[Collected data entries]
↓↓↓
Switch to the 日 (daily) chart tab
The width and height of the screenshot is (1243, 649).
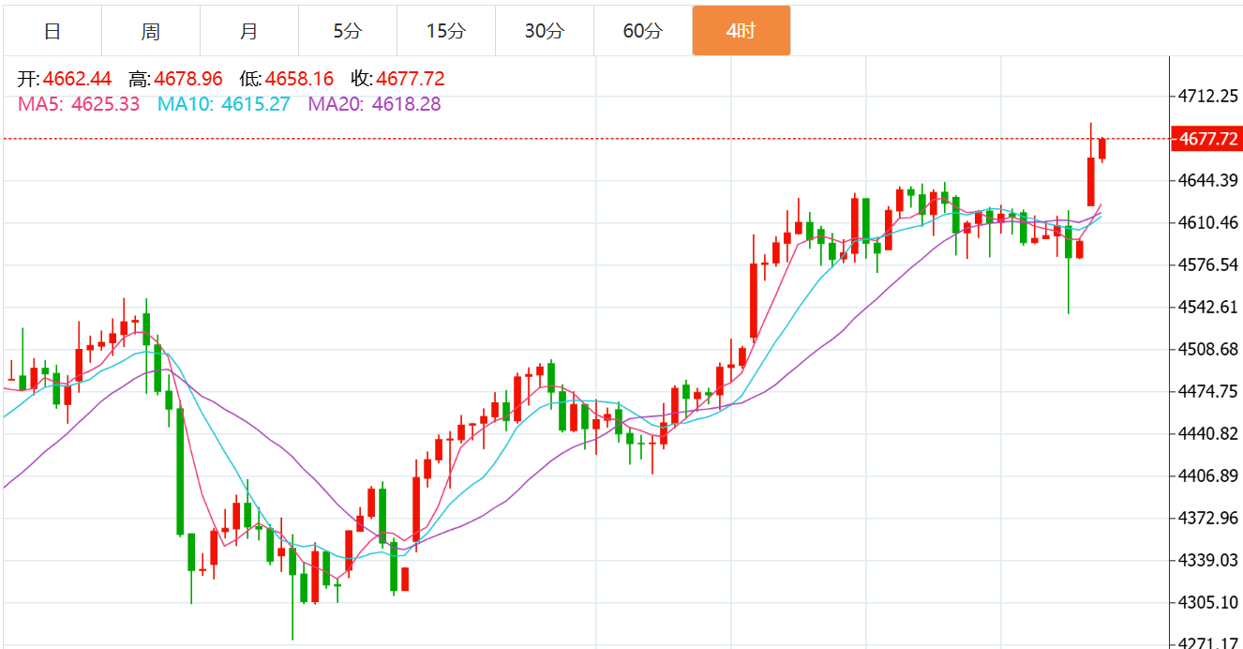pos(52,31)
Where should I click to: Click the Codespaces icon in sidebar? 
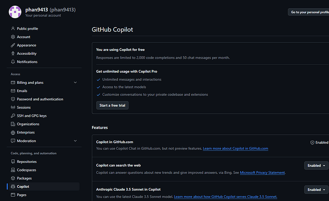13,170
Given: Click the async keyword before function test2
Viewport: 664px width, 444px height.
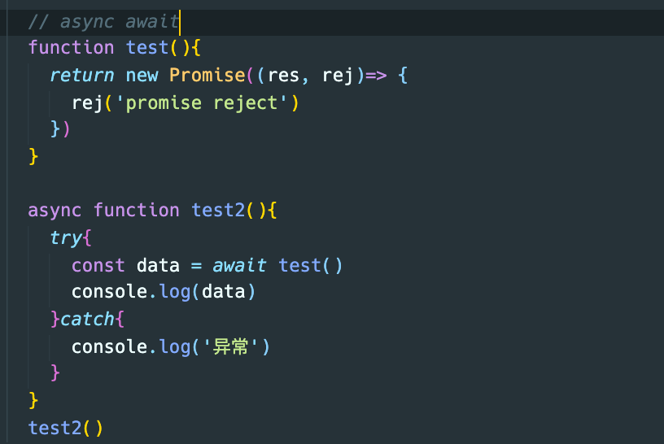Looking at the screenshot, I should pos(55,210).

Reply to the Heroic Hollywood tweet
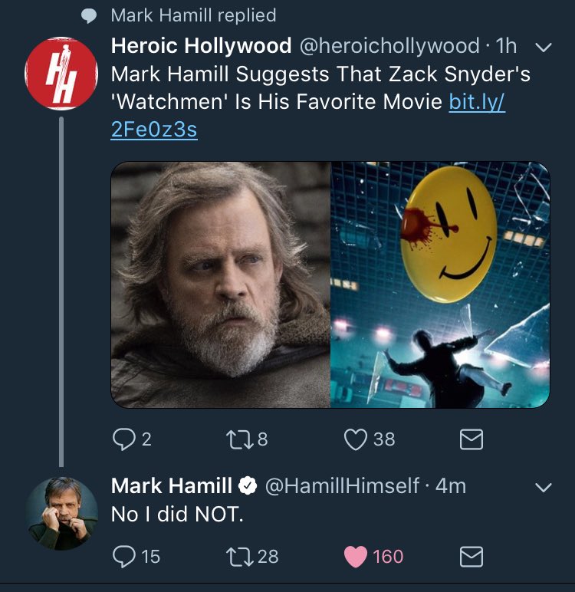124,439
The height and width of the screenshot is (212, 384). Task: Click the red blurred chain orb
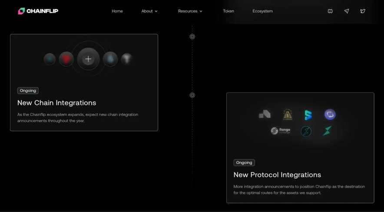(66, 58)
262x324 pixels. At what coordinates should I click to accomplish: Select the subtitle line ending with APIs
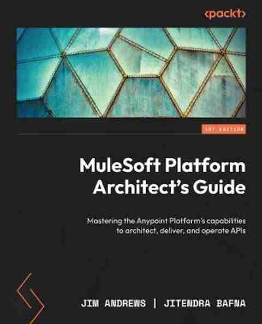click(x=181, y=231)
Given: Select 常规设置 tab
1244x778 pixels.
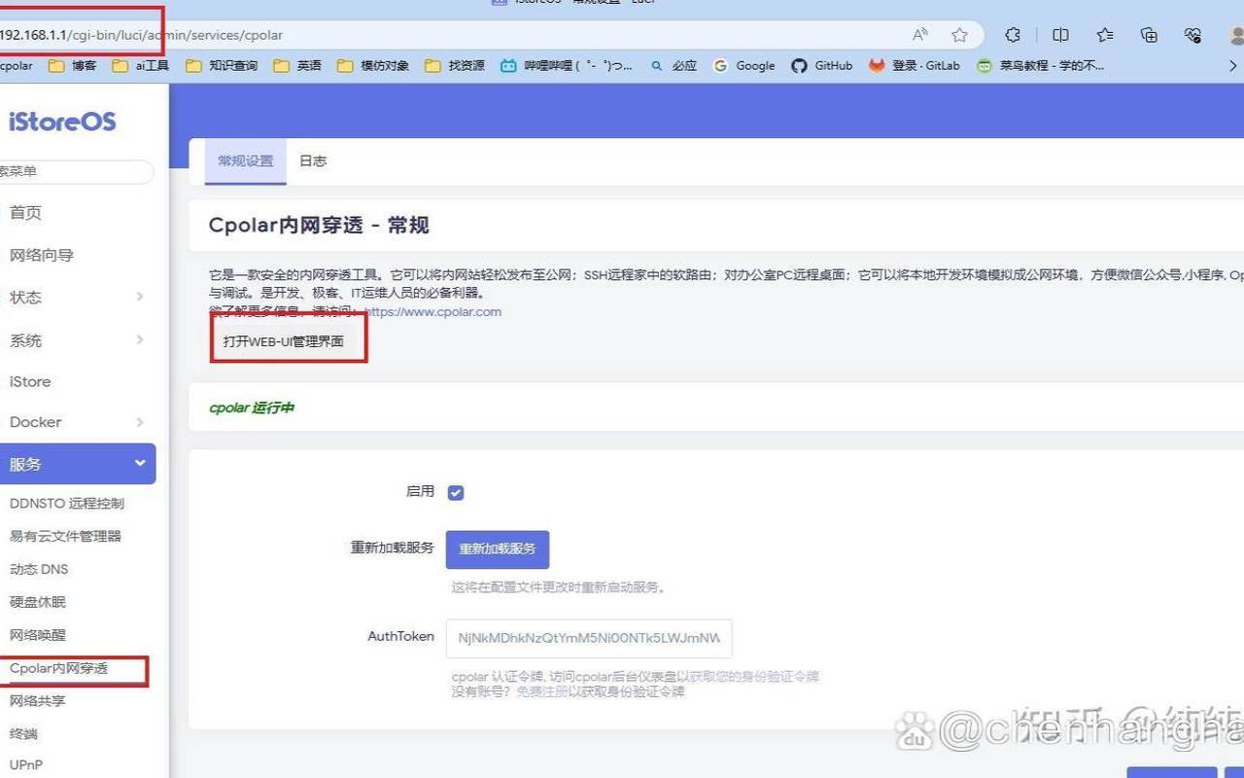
↑↑↑
**REQUIRED ACTION**
Check each line of the entries for the string "Given". Copy the lines that have it.

**OUTPUT FOR THIS TASK**
Given: Click the async keyword before function test2
Given: Select 常规设置 tab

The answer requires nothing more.